CSEM is coordinating a high-profile EU-funded project to improve the performance of thermal control systems through the development of 3D-printed tubes with embedded sensors. Not only could these smart pipes potentially open up new avenues of fundamental research for both CERN and the European space industry, but they could also be used in areas ranging from industrial heating and cooling systems to irrigation mechanisms for Industry 4.0. The Advanced Heat Exchange Devices (AHEAD) project will reinforce Switzerland’s strengths in 3D printing and help anchor the country’s position at the forefront of innovation.
Launched this summer, the project aims to revolutionize thermal management systems – critical components of several high-performance devices such as satellites and space rockets. Most thermal control systems in use today are heavy, bulky and require a large number of connecting cables. AHEAD’s goal is to develop systems that are compact, less expensive, and wireless, enabling real-time data collection and improved efficiency.
The project consortium, consisting of six partner organizations, wants to develop a new type of 3D-printed tube in which temperature sensors and heating elements are embedded in the inner surface of the tube. The system will also include an energy recovery device to power the embedded electronics and enable automatic, wireless data transfer.
“More generally, we want to develop technology building blocks that can be used to integrate electronic components such as cables, connectors and sensors into many different types of 3D printed objects,” said Hervé Saudan, project coordinator at CSEM. “The ability to embed sensors in process plants will be an important feature of Industry 4.0. The data collected from these sensors can be used to feed artificial intelligence algorithms for process control, process optimization and predictive maintenance.”
The consortium hopes to advance its technology to the pre-industrial stage and make it suitable for a wide range of applications including industrial heating and cooling systems, irrigation mechanisms, surgical instruments and implants, machine tools, robotics and automotive parts.

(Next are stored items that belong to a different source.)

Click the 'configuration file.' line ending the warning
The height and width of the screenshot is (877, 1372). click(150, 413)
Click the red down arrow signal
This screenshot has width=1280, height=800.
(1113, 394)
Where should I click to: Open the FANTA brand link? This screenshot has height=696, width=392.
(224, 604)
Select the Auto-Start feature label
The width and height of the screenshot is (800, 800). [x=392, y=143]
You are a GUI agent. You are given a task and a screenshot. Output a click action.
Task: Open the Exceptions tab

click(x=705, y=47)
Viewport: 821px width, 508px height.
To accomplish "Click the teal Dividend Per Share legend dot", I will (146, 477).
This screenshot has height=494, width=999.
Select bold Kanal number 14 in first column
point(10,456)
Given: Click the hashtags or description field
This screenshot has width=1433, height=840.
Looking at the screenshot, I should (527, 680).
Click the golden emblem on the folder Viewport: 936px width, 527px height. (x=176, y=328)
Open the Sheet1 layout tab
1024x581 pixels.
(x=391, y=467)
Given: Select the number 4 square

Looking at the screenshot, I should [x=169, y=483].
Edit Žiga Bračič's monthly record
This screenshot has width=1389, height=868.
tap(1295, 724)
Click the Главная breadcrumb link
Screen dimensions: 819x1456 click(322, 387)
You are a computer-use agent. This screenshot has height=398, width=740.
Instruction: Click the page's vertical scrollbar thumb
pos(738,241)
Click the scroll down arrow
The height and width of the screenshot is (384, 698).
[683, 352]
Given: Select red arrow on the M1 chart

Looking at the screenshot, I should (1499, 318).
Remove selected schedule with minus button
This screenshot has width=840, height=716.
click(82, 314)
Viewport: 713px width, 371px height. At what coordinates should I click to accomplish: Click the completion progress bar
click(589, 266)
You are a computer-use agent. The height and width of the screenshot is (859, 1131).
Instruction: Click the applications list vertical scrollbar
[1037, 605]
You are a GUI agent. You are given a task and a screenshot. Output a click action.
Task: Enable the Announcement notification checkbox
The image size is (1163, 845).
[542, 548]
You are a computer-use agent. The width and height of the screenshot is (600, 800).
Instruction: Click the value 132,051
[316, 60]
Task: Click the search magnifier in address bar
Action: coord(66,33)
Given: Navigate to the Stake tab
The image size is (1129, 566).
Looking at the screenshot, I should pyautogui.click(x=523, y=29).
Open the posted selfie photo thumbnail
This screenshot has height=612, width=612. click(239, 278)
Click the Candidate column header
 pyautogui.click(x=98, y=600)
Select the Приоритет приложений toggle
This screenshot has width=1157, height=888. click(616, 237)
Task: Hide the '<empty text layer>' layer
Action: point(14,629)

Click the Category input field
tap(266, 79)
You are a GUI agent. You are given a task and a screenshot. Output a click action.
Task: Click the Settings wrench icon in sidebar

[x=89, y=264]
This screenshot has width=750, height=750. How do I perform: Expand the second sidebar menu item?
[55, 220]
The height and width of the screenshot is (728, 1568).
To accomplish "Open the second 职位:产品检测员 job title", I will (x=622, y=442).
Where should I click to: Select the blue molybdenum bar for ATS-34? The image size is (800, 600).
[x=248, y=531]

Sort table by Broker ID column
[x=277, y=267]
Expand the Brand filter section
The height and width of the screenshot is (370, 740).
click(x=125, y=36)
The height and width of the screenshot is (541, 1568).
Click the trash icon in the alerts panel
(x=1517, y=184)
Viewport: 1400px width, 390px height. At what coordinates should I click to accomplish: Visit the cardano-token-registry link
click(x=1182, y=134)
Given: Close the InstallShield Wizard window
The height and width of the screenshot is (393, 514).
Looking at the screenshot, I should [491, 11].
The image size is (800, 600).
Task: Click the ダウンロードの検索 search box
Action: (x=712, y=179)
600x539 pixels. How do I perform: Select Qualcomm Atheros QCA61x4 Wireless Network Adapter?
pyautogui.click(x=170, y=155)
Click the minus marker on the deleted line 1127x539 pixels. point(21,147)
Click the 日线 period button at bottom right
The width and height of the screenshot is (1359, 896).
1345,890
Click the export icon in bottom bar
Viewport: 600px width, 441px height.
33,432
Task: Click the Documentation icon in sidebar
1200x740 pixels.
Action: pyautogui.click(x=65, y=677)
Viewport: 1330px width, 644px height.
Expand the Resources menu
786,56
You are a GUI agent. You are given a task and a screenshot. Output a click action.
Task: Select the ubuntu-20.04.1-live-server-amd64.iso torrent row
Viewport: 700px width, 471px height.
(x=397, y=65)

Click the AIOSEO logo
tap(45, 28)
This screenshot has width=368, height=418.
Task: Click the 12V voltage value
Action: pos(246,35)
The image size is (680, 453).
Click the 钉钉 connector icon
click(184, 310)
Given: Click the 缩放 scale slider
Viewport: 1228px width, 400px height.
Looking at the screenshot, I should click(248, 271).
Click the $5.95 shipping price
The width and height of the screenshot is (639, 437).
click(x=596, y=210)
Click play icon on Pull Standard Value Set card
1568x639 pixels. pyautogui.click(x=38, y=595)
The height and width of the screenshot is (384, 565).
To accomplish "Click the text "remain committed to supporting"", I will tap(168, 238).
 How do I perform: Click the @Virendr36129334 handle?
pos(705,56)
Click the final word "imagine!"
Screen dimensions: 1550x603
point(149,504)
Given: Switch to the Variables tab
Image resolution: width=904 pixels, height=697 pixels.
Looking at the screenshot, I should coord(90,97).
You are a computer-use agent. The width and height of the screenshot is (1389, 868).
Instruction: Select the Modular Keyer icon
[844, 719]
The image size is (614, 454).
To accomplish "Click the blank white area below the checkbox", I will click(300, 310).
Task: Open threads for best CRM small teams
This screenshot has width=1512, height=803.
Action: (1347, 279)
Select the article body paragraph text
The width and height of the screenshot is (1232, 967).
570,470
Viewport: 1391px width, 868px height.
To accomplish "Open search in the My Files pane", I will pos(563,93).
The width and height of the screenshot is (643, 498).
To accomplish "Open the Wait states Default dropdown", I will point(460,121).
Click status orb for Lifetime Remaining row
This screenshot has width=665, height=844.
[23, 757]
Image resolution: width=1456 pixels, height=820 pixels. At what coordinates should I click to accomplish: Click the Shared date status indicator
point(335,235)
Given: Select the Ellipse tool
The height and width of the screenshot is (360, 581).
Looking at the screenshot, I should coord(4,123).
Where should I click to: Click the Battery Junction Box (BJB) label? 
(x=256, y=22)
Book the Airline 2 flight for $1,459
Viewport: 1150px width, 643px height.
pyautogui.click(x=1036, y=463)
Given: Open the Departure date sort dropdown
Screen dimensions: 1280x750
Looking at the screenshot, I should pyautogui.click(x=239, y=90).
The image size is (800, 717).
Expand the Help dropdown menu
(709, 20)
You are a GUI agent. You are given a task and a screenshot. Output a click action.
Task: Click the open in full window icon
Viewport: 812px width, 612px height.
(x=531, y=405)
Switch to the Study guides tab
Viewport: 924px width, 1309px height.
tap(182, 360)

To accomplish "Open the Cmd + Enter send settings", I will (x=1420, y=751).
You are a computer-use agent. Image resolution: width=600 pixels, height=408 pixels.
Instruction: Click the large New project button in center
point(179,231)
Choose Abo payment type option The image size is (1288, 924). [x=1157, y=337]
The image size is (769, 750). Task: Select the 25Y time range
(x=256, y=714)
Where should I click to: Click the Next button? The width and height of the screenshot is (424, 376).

The two applications project engineers are currently targeting are space modules and CERN’s new particle detectors.
CERN plans to use the sensor-equipped tubes in the thermal control systems for the silicon detectors its engineers are currently working on. The detectors are used to identify particles released in a variety of collisions. Thanks to the pipes created as part of AHEAD, the thermal control systems of the detectors can be operated without the complicated cable runs usually required – this saves space and allows for better thermal control through temperature measurements taken directly at strategic points. The new technology will also allow engineers to replace existing coolants with ones that are more effective and less polluting.
“Technological breakthroughs are often required before particle detectors can achieve the extraordinary performance expected of them,” said Paolo Petagna, project manager at CERN. “These breakthroughs could lead to a whole new concept with applications far beyond those originally intended, bringing benefits to important industries. We see that at AHEAD.”
One of the project’s key partners – Thales Alenia Space (TAS) – is investigating how the sensor-equipped tubes could be used in the pressure modules of the International Space Station and NASA’s future Lunar Gateway space station. TAS also plans to install the tubes in mechanically pumped two-phase liquid circuits, which are a type of thermal control system used in its telecommunications satellites.
“The lighter, more compact design enabled by the tubes, along with improved temperature measurement accuracy and faster assembly, are key benefits for us. They allow better thermal control, which is a critical factor in all space systems. This gives us a significant competitive advantage over competitors in Europe and the US,” explains Martin Raynaud, heat specialist at TAS.
The AHEAD project is scheduled to run for two years. It reflects Switzerland’s outstanding innovative position and its know-how in 3D printing technology. “Switzerland is the European country with the most 3D printing patent applications per capita,” said Hervé Saudan. “And Europe in general is at the forefront in this area. According to a study by the European Patent Office, the number of patent applications has risen sharply in recent years, growing by 36% per year between 2015 and 2018. Today, Europe leads the ranking ahead of China and the USA. This development is a real boon for the Swiss economy, as the country’s competitiveness and ability to attract a skilled workforce depends heavily on its ability to innovate.”